Graph analytics is finding innovative applications in financial services, healthcare, pharmaceutical, telecom, and other industries.
Quickly deriving insights and relationships from massive unstructured datasets is a common need across many industries. Graph analytics is emerging as an essential tool in use cases that need fast action. To learn more about the area, RTInsights recently sat down with Farshid Sabet, Chief Business Officer at Katana Graph, to discuss the power of graph analytics in the healthcare, pharmaceutical, financial services, telecom, and other industries. Here is a summary of our discussion with Sabet.
RTInsights: What types of general applications benefit from and need graph analytics?
Sabet: Any application with connected data and a large data size can benefit from [graph analytics]. Financial transaction data, social networks connections, medical knowledge sources, telecom, where each subscriber is connected to other subscribers, and main tower are examples of connected graph data.
RT Insights: What markets and vertical industries are using graph analytics?
Sabet: Graph analytics is used effectively in financial, security, health, and life sciences, and many more markets. Pharmaceutical companies use graph analytics and graph mining for various use cases, and they have employed teams of scientists to develop knowledge graphs to use data for faster drug discovery or more in-depth analysis. Knowledge graphs connect all relevant chemical, biological, clinical research, patient information, medical journals together along with all pertinent data such as drug side effects, the genetic information of the patients and users. All of that information quickly becomes large connected data. These knowledge graphs enable new fronts in drug discovery and enable new fields such as precision medicine.
In the financial, banking, and FinTech sectors, graphs analytics are used to combat fraud or detect money laundering schemes. In telecom, some carriers are using graph analytics for spam detection and for providing more precise services to subscribers.
RT Insights: Graph analytics is an evolving area. What were people doing prior to graph analytics in these use cases? What is it enabling these use cases or these markets that you just talked about?
Sabet: Data analytics is not a new field and has been around a while. It evolves every couple of years with new advances in technology and computation. Data volume is ever-increasing, and there is a need for faster data analysis. We have a tsunami of data coming, and yet there is a push for even faster time to insight.
In the past, we were happy to be able to analyze the data through batch mode transactions periodically. There is an increasing demand to analyze data at a faster pace. If you want to analyze something in real-time for applications such as fraud detection, there are not many options available. For pharmaceuticals or drug discovery, there is a demand to shave time off clinical trials. Our goal is to allow faster analysis, flexibility in analyzing various unstructured data types, and enable analysis of larger volumes of data.
We are seeing an amazing rate of progress in higher performance CPUs and new hardware architectures such as GPUs, XPUs as well as Memory devices. New software graph technologies are designed to take advantage of these new hardware platforms to tackle data mining and data analytics challenges.
RT Insights: What are some of the use cases in healthcare and pharma? Could you go into a little more detail about how graph analytics is helping?
Sabet: We are seeing advanced innovation in graph analytics, mining, and AI within the pharmaceuticals market. Scientists are interested in taking advantage of increasing sources of data. They’re adding more information ranging from patient information, genetic information, scientific literature to drug side effects. These scientists use the latest research in AI, machine learning, deep learning, and graph technology to derive value and insights from data.
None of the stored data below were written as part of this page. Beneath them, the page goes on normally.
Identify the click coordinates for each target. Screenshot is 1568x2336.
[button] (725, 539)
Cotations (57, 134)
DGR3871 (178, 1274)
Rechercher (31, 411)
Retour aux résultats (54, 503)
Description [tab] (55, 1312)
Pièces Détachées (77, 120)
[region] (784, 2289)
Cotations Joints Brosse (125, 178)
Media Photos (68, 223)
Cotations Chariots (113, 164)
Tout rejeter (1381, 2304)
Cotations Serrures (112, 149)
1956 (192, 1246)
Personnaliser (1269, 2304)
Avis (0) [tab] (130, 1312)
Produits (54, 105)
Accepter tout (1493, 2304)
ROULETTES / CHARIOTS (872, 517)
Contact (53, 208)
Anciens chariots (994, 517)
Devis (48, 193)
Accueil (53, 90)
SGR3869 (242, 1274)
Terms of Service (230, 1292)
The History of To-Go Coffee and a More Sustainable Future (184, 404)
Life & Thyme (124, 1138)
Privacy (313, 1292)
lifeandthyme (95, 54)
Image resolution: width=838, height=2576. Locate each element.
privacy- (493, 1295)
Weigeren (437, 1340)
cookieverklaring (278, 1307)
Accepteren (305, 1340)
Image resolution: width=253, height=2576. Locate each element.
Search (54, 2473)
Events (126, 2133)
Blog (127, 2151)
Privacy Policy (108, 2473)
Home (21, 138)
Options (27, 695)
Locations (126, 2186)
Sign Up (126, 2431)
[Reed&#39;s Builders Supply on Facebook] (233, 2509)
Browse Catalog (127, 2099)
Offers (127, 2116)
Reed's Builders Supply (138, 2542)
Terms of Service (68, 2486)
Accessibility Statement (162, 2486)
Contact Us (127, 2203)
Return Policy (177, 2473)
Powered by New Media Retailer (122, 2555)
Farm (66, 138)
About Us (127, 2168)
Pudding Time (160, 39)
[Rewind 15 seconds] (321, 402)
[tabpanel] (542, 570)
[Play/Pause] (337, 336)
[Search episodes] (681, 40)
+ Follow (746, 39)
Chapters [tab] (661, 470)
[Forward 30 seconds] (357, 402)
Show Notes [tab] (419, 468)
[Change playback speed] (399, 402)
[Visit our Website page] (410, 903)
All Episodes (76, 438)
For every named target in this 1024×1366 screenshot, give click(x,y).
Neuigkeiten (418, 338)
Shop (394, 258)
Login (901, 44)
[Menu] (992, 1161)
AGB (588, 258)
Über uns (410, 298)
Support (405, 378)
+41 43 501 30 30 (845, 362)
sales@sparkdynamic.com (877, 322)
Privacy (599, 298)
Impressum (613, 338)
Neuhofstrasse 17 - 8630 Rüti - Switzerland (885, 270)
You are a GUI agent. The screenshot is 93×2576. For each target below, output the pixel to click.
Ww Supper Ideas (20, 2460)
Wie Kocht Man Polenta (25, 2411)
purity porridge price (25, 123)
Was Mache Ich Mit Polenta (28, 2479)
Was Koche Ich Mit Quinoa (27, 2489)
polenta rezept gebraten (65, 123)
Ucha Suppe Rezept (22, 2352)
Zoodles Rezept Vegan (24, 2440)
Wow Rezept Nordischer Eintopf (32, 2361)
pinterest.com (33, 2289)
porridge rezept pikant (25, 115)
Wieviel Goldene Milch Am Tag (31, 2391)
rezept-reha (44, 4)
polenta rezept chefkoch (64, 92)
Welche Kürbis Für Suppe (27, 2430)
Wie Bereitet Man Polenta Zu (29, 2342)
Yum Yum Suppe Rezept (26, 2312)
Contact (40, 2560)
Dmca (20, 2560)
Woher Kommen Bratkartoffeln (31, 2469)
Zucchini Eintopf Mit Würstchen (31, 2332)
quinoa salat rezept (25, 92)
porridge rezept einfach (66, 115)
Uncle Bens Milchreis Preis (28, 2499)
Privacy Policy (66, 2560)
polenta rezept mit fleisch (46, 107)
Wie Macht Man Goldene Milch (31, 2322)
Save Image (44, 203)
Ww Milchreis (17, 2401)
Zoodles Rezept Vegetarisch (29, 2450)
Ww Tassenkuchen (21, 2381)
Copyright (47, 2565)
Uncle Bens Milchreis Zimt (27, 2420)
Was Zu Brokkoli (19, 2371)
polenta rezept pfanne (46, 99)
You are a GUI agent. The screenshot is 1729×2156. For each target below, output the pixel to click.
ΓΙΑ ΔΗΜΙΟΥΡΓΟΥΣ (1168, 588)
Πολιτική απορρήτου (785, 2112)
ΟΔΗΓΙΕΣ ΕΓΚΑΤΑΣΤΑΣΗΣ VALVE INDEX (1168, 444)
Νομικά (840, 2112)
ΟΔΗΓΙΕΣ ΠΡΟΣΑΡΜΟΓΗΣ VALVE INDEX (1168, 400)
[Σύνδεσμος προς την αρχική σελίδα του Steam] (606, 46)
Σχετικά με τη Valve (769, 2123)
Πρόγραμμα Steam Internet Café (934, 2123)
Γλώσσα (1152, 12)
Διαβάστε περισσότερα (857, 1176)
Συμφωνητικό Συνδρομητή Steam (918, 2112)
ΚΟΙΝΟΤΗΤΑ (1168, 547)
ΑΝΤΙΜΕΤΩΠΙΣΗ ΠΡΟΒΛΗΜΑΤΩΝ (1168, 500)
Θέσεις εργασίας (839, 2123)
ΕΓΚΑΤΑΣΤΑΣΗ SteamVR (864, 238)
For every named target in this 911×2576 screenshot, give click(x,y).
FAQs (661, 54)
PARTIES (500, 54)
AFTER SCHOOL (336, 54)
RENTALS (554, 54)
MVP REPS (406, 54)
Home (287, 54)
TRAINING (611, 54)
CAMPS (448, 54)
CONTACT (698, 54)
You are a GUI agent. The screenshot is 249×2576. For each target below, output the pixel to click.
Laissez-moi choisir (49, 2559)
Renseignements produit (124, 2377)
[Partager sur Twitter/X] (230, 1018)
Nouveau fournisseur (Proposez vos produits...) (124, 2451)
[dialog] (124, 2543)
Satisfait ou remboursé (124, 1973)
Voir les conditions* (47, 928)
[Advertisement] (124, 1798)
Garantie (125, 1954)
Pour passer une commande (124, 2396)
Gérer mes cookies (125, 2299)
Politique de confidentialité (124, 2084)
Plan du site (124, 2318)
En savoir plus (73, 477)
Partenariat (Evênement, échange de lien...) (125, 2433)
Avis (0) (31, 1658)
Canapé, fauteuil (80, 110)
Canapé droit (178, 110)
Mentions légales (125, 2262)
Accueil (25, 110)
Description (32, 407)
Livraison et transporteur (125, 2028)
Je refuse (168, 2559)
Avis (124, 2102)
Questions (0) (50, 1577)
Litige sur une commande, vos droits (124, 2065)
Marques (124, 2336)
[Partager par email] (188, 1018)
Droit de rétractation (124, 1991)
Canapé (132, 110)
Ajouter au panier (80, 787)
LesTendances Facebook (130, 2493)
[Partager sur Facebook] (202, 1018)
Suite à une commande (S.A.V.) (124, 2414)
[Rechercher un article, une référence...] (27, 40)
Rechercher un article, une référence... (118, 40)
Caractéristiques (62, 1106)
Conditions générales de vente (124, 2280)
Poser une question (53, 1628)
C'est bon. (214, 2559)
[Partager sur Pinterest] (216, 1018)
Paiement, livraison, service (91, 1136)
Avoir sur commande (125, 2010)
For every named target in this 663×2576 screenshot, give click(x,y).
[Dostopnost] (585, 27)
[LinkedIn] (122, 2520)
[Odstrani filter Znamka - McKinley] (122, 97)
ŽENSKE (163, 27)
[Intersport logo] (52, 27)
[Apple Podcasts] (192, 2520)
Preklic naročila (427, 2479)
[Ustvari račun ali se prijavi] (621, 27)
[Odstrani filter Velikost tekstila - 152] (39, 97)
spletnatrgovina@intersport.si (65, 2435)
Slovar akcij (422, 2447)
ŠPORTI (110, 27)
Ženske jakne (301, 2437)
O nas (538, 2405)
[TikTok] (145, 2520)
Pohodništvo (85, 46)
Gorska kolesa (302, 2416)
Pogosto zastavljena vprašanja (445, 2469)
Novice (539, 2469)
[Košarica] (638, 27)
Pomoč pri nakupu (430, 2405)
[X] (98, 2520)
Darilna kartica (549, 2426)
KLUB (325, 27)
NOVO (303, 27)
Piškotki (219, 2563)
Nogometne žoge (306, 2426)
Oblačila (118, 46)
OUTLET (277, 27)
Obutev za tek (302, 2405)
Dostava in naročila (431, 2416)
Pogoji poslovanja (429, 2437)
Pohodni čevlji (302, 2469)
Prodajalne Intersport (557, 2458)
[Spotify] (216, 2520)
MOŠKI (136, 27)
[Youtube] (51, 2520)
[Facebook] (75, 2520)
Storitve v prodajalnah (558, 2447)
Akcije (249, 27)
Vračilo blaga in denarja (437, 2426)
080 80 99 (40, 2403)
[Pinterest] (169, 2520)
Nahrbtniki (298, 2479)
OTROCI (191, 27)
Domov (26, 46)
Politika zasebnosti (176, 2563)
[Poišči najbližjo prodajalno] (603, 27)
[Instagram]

There are new fields such as graph neural networks that are merging AI and graph analytics. Some of these techniques are similar to deep learning techniques that have been utilized for medical image classification but applied to amorphous unstructured graph networks.
RT Insights: How about the use cases in financial services? How are these companies using graph analytics?
Sabet: Financial services are one of the big markets for graphs analytics and graph mining. Katana Graph is augmented existing fraud detection and intrusion detections with richer capabilities for deep links analysis, faster anomaly detection, and other advanced capabilities. Our partners want to go further and detect a threat before it happens.
RT Insights: There’s a shortage of data scientists, and they can’t be as productive as they need to be. And you need such tremendous expertise, but they’re in such short supply. Is that an important part of your go-to-market and direction? Is it important to have easier ways to get people, who are not experts in data science, to be productive with your system?
Sabet: One of the areas that makes Katana attractive is that we bridge the gap between the people familiar with declarative languages like SQL and data scientists who want to do more complicated data mining analytics with Python and C++. We have developed capabilities for various investigators from IT professionals, data analysts to data scientists to be able to take advantage of the capabilities of our graph engine by languages and API libraries familiar to them to allow them to pursue their investigation, development, and research. We have abstracted complexities of parallel programming, distributed architectures, abstruse graph algorithms without sacrificing power and flexibility to make graph technology accessible to various professionals depending on their appetite and need. We are constantly adding more to these graph analytics, mining, and graph AI libraries to solve some of these problems for developers and our partners.